→ Problem details
Will you write out, word for word, every line from the one with "Switch to 5H interval" to the final line of the data below, with the pictures left out?

[Stored records]
>>>>
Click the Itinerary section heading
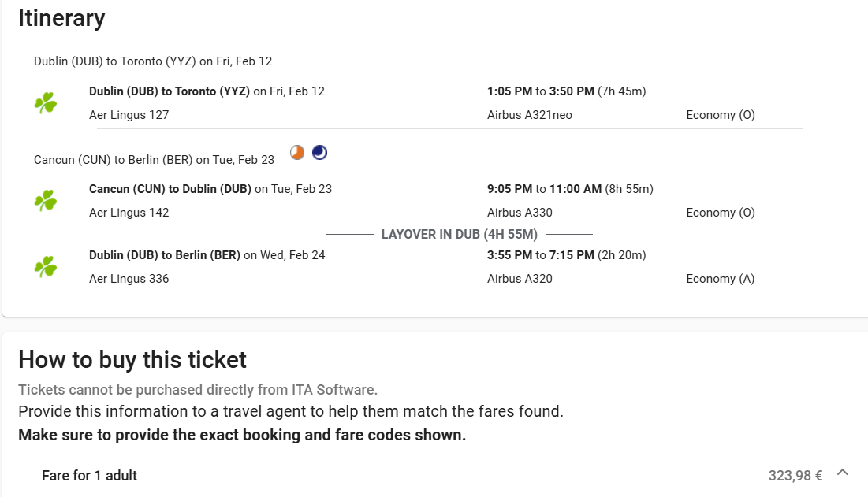 (61, 17)
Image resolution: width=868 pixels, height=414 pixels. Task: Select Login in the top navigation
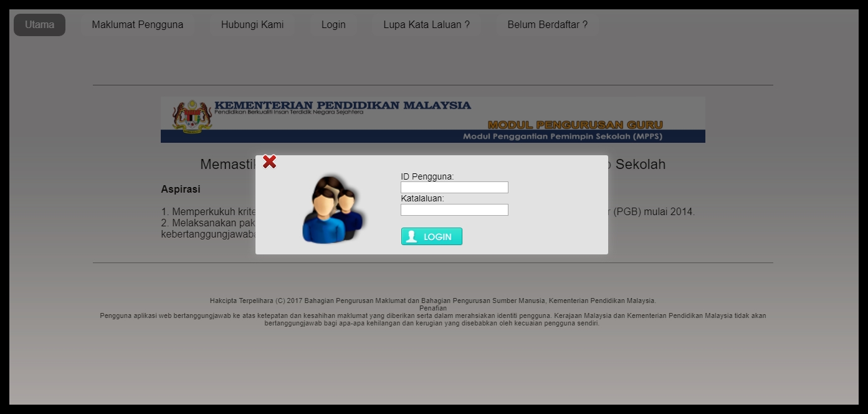[x=333, y=25]
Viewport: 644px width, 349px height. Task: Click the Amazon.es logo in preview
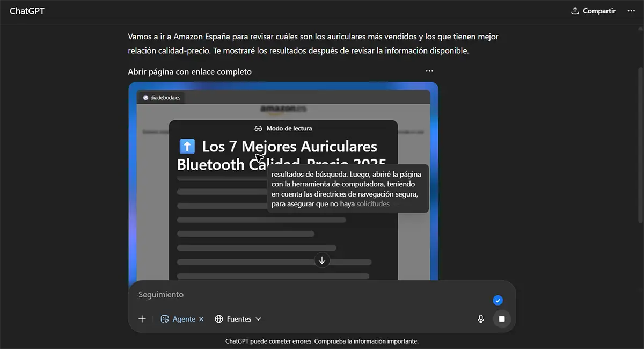point(283,109)
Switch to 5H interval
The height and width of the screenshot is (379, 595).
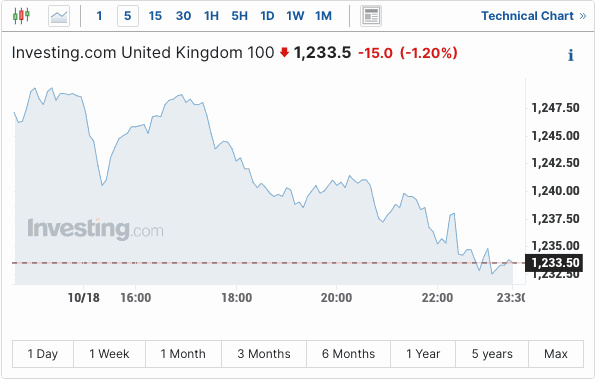tap(239, 16)
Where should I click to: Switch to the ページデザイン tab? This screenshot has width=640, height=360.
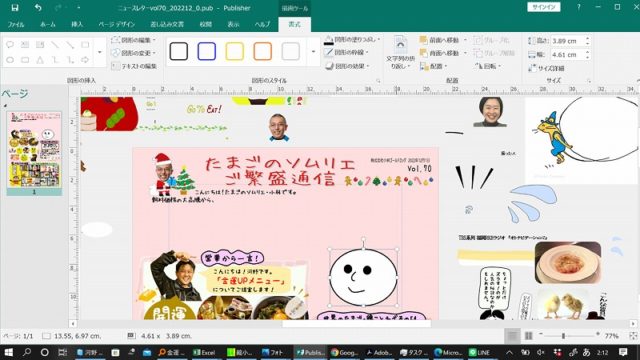(116, 24)
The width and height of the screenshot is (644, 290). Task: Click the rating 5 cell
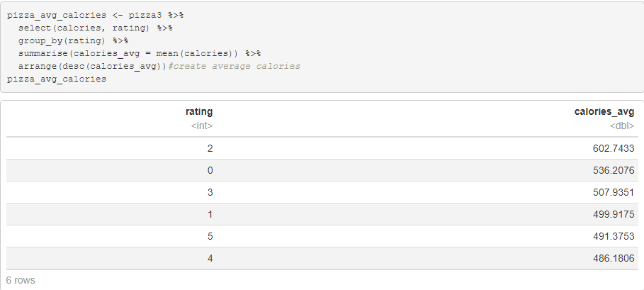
<<<<
→ Solved problem
Switch to 5H interval
The height and width of the screenshot is (379, 595).
tap(239, 16)
Where should I click to: Switch to the ページデザイン tab? This screenshot has width=640, height=360.
(116, 24)
The width and height of the screenshot is (644, 290). Task: Click the rating 5 cell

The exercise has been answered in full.